Une caricature, parue le 1er janvier, nous montre l’année 2021


allongée sur un divan, livrant à son analyste le poids qui la
tracasse : « Je ressens que les gens ont beaucoup
d’expectatives autour de moi ». Une nouvelle année vient de
s’ouvrir et nombreux sont ceux qui se demandent si elle va
être vraiment Autre, par rapport à la précédente, si le réel
coriace de la pandémie va enfin s’estomper et nous permettre
de retrouver nos vies d’avant qu’elle ne vienne couper nos
liens et nos circuits habituels. On s’interroge avec angoisse
sur le fait de savoir si le vaccin va marcher, la méfiance des
français est énorme, les théories du complot sur sa
nuisibilité prolifèrent et l’annoncent comme un moyen de
contrôle des populations. La confiance dans la science du
temps où elle nous assurait que « le réel, ça marche » [5] a
volé en éclats. C’était le diagnostic de Jacques-Alain Miller,
au début de notre siècle, lorsqu’il avançait à Comandatuba
ceci : « maintenant, dans la civilisation hypermoderne, on a
l’idée que le savoir scientifique, dans le réel, ça rate, ça
va rater » [6]. La psychanalyse lacanienne est probablement la
seule discipline au monde à donner la dignité qu’elle mérite à
la dimension du ça rate. Elle n’en fait ni une calamité ni un
conformisme. Elle l’appelle par son nom : le réel. Éprouvé
dans la chair, constaté dans les tours de nos circuits
pulsionnels, dans l’écart irréductible d’avec les êtres
proches, ceux avec qui il y a toujours quelque chose
« d’irrémédiablement manqué », l’expérience d’une cure ouvre à
l’assomption du ça rate : « on touche [à] un point réveil »
[7], on acquiesce à un gap de structure où le désir respire et
s’affermit.

Avoir ça rate comme boussole est aussi ce qui distingue


l’orientation lacanienne d’autres branches de la psychanalyse.

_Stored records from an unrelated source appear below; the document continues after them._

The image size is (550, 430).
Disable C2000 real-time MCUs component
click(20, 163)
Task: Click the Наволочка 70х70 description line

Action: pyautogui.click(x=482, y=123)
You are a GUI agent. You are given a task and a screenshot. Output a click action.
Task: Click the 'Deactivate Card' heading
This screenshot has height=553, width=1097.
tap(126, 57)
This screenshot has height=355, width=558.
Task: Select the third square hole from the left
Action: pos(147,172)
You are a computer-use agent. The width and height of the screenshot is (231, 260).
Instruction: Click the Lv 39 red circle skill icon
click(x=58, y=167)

Si certaines mouvances analytiques du début du XXI e siècle


– nostalgiques, passéistes ou progressistes – visent à ce que
ça marche enfin pour le parlêtre, pour Lacan, le ratage relève
d’un rapport à l’impossible. Rappelons, pour traverser ces
temps pandémiques, que c’est cette paire solidaire – ratage et
impossible – centrale dans le dernier enseignement de Lacan,
que J.-A. Miller élève à la dignité d’anticorps : « Il nous a
inoculé ces termes qui précisément nous protègent, nous ont
protégés, ont été comme des anticorps par rapport au discours
du ça marche et les nouvelles pratiques de la psychanalyse
qui, toutes, ont ce principe. » [8] Dans un monde d’uns épars,
la pratique lacanienne, « joue [plus que jamais] sa partie
dans la dimension d’un réel qui rate » [9]. C’est un monde
dans lequel la psychanalyse se bat pour préserver le dire
– telle l’invite de Samuel Beckett : « Encore. Dire encore.
Soit dit encore. Tant mal que pis encore. […] Jamais rien
d’autre. D’essayé. De raté. N’importe. Essayer encore. Rater
encore. Rater mieux » [10].

[1] Miller J.-A., « Une fantaisie », Mental, n°15, février


2005, p. 9-27, disponible sur internet.

[2] Lacan J., Mon enseignement, Paris, Seuil, 2005, p. 99.

[3] Ibid., p. 81-82.

[4] Miller J.-A., « Déficit ou faille », La Cause du désir,


n°98, mars 2018, p. 127, disponible sur internet.

[5] Miller J.-A., « Une fantaisie », op. cit.

[6] Ibid.

[7] Lacan J., Mon enseignement, op. cit., p. 105.

[8] Miller J.-A., « Une fantaisie », op. cit.

[9] Ibid.

[10] Beckett S., Cap au pire, Paris, Minuit, 2001, p. 7-8.